Page extract –
━━━━━━━━━━━━━━━━━━━━━━━━━━━━━━

Notes-Class-10-Mathematics-2-Chapter-5-Coordinate Geometry-Maharashtra Board

Topics to be learn  Distance formula Division of a line segment Section formula Slope of a line

Introduction :

How to find the distance between any two points on a number line :

If x₁ and x₂ are the co—ordinates of points A and B and x₂ > x₁ then length of

seg AB = d(A,B) = x₂ — x₁

(1) To find distance between any two points on any axis :

(i) To find the distance between any two points on X—axis.

In the figure, points P(x₁, 0) and Q(x₂, 0) lie on X—axis.

Q lies to the right side of P, ∴ x₂ > x_1.

∴ d(P, Q) = x₂ — x₁.

(ii) To find distance between any two points on Y—axis.

In the figure, points P(0, y_l) and Q(0, y₂) lie on Y—axis.

The points Q lie above point P, ∴ y₂ > y_1.

∴ d(P,Q) = y₂ — y₁

(2) To find the distance between the two points, if the segment joining these points is parallel to any axis in the XY—plane :

(i) In the figure, seg AB is parallel to X—axis.

 y—coordinates of points A and B are equal.

━━━━━━━━━━━━━━━━━━━━━━━━━━━━━━

The exercise –
In the coordinate geometry notes, restate the paragraph that begins "If x₁ and x₂ are the co—ordinates" more briefly, keeping its condition and formula.

Dataset section –
━━━━━━━━━━━━━━━━━━━━━━━━━━━━━━

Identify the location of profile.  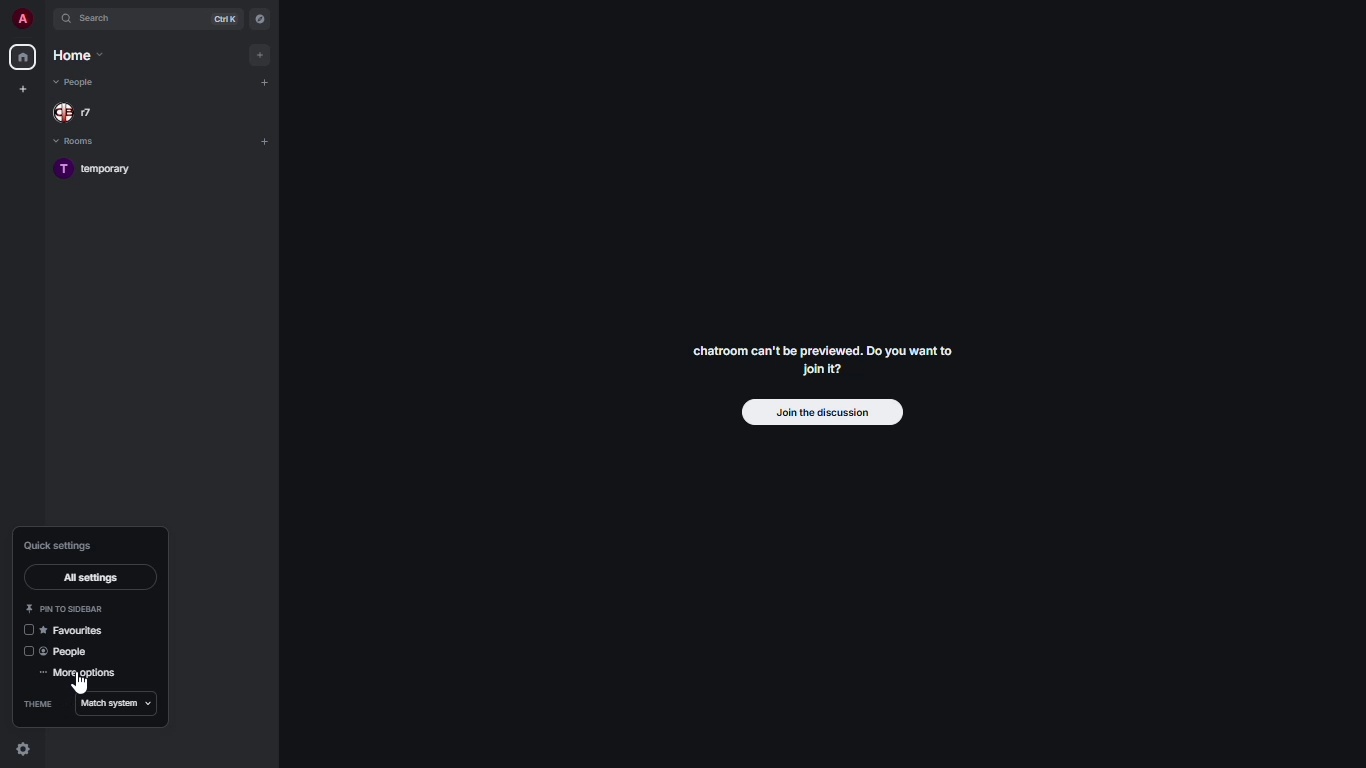
(19, 19).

━━━━━━━━━━━━━━━━━━━━━━━━━━━━━━

Output for this task –
When points A and B have coordinates x₁ and x₂ with x₂ > x₁, the length of seg AB is d(A,B) = x₂ − x₁.